- Country of origin: England
- Source of milk: Cows
- Pasteurised: Yes
- Texture: Soft
- Aging time: 4 weeks
- Certification: None

= Lymeswold cheese =

English cheese

Lymeswold cheese (1982–1992) was an English cheese variety. Although many English cheeses are named after regions, Lymeswold's name was the result of a public competition to name it; the winning name may have been derived from an English place name Wymeswold. The cheese was a soft, mild blue cheese with an edible white rind, much like Brie, and was inspired by French cheeses. It was similar to non-branded cheeses sold as Blue Brie. At the time of its launch, it was hailed as "the first new English cheese in 200 years". For the export market, the cheese was branded Westminster Blue, because some non-English speakers had difficulty pronouncing the name Lymeswold. It was also called Slymeswold.

## INSTRUCTION A
According to the article on Lymeswold cheese, what export brand name did the cheese carry?
## INSTRUCTION B
Extend the article on Lymeswold cheese, starting after its final sentence.
The data after this article on Lymeswold cheese is not needed.

## DATA SEGMENT
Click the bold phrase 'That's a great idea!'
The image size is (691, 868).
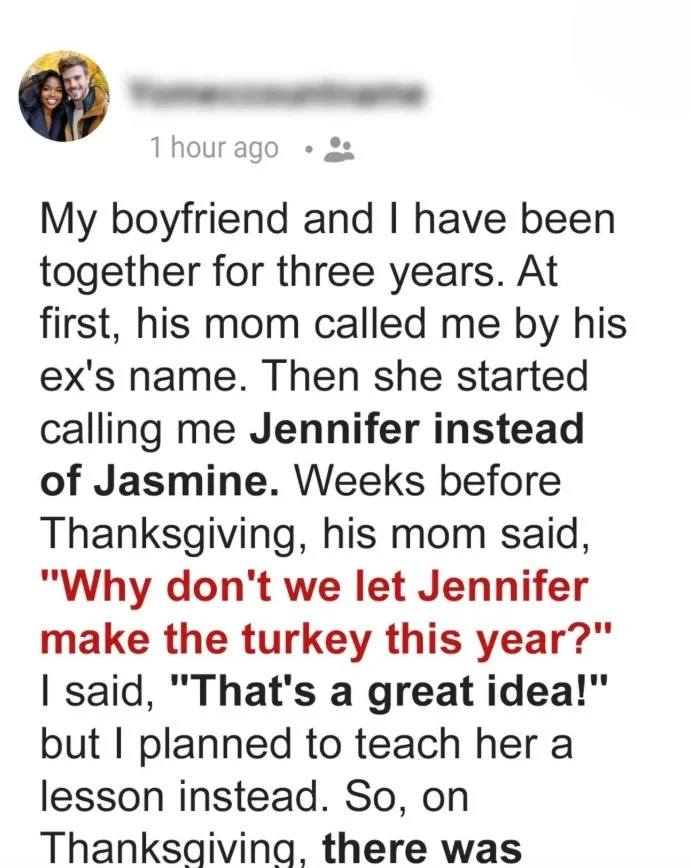pyautogui.click(x=390, y=691)
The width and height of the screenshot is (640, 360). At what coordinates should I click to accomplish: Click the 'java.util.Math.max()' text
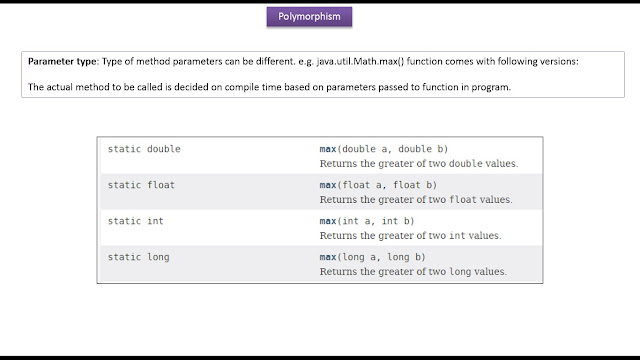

## TASK RESULT A
Westminster Blue.

## TASK RESULT B
==Origins==
In 1979 the Milk Marketing Board began discussions with the large dairy firm Unigate that led in 1981 to the restructuring of its processing and marketing activities under the Dairy Crest brand to use surplus milk production for making other dairy products. The initiatives that followed included the launch in 1982 of Lymeswold cheese. The name was derived from public competition to name the new cheese. The cheese was to be called Wymeswold, but was changed.

It was developed in the research centre of the Crudgington creamery, in Shropshire, by Michael Shaw of Madeley and Terry Oftedal of Wrexham.

It is claimed that it was originally planned to produce the cheese at Wymeswold in Leicestershire, but eventually it was first produced at Cannington creamery in Somerset. The cheese's creation was hailed by Peter Walker, then Agriculture Minister, who said it would improve the balance of payments by replacing imports and becoming "one of our most successful cheese exports".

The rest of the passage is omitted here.